Entries on finding words and elements
◆ ◆ ◆ ◆ ◆ ◆ ◆

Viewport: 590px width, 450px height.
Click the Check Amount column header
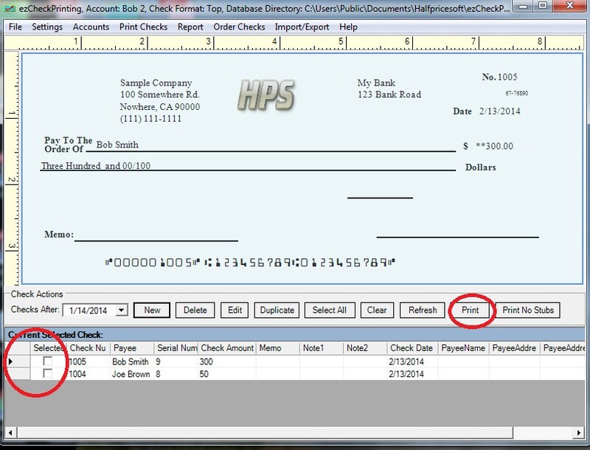[x=226, y=347]
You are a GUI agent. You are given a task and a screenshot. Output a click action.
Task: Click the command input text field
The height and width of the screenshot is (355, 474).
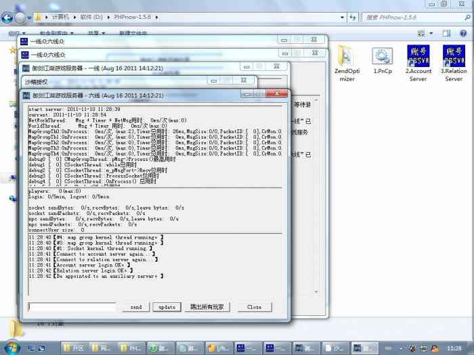tap(75, 307)
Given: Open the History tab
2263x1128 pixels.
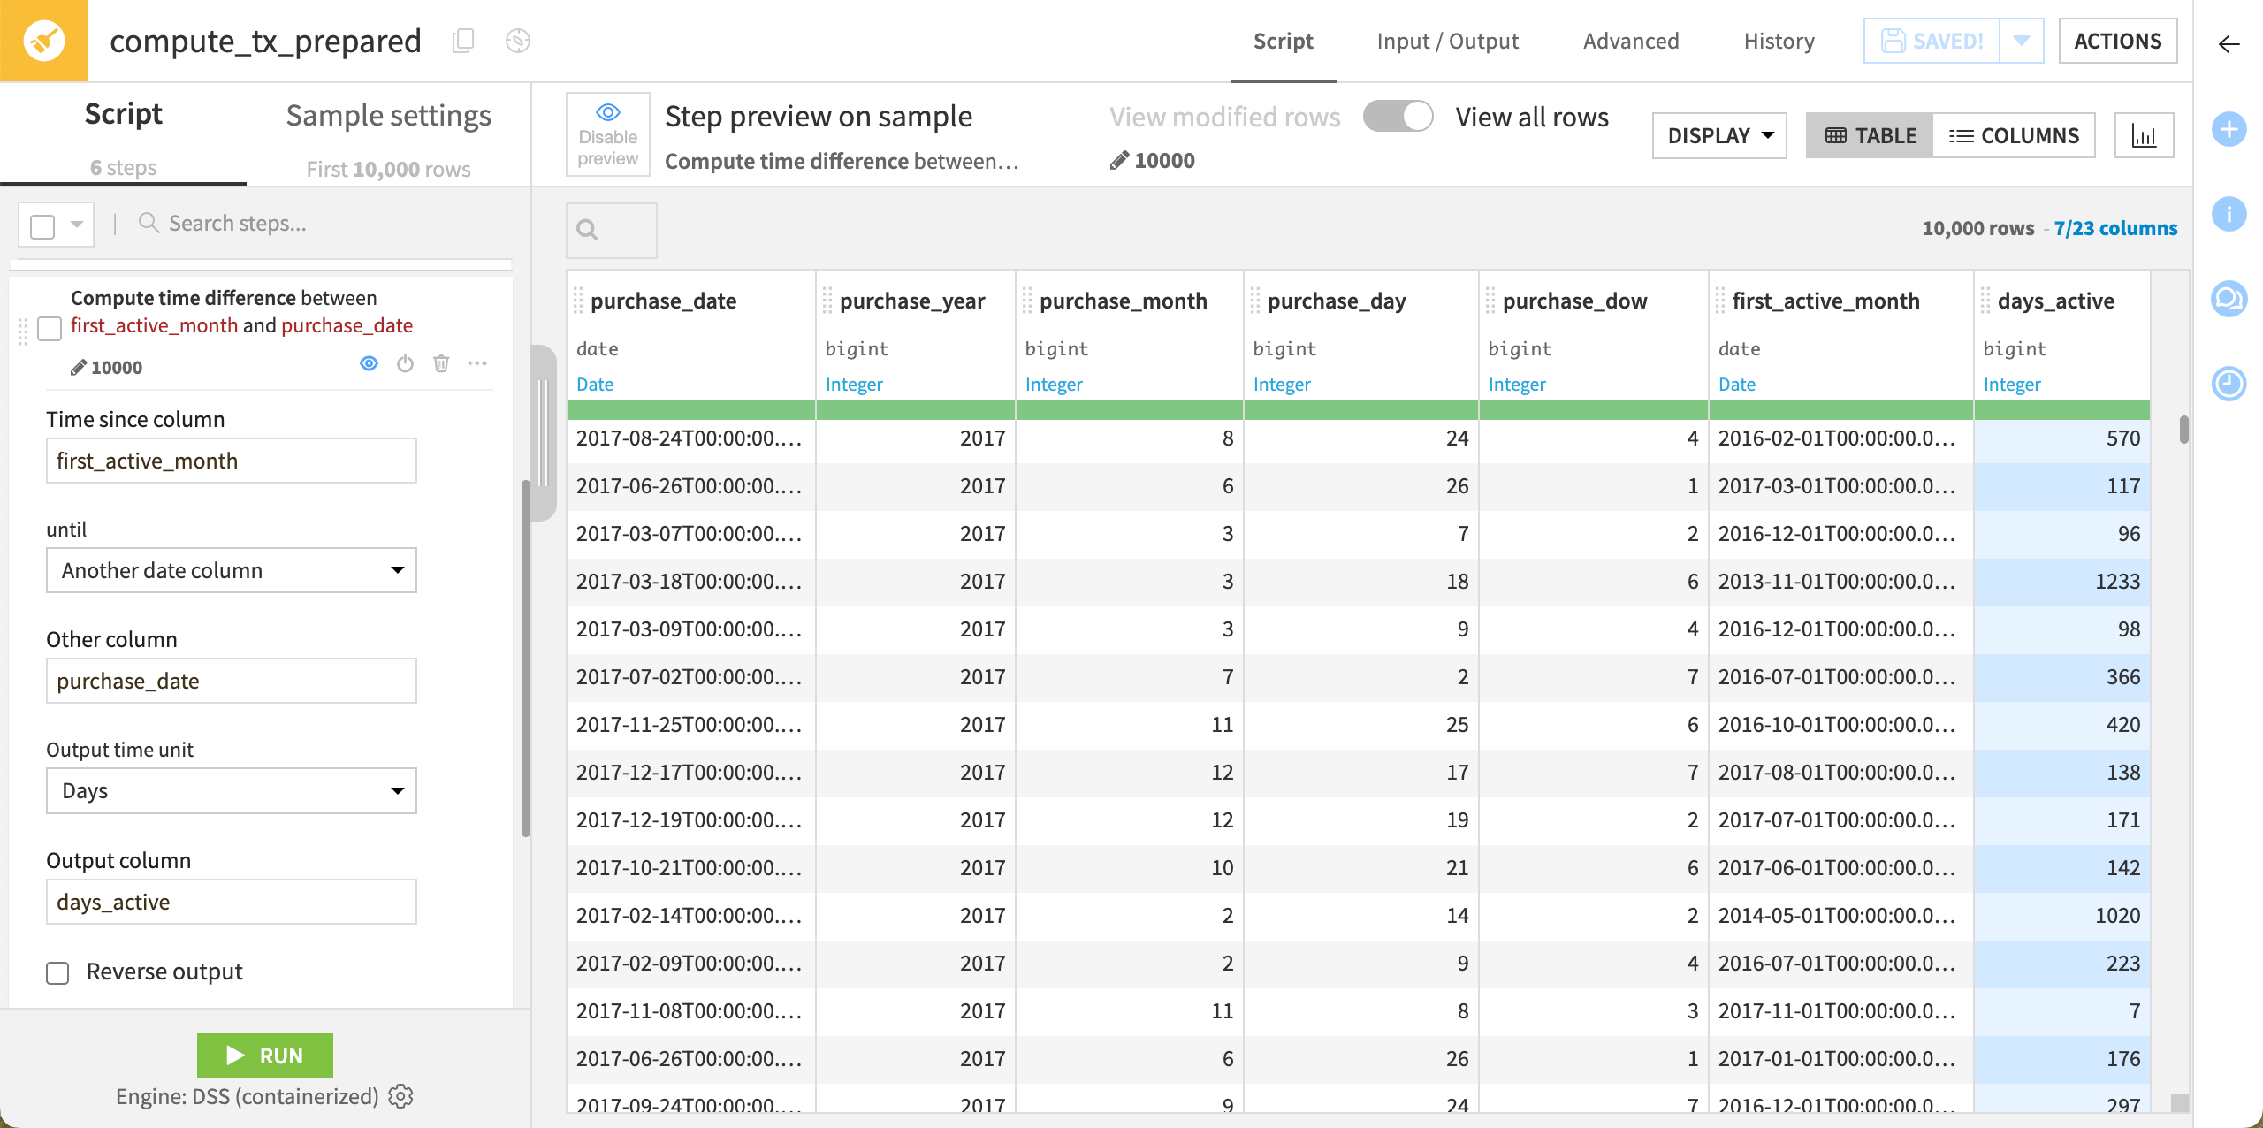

◆ ◆ ◆ ◆ ◆ ◆ ◆

Your goal → Swap "screenshot" for "screen capture" in the entries, from the line with "You are a GUI" through the last entry, and write those lines out again with nothing else changed. Leave the pictures out.

Reply to the exercise →
You are a GUI agent. You are given a task and a screen capture. Output a click action.
Task: Click the command input text field
The height and width of the screen capture is (355, 474).
tap(75, 307)
Given: Open the History tab
2263x1128 pixels.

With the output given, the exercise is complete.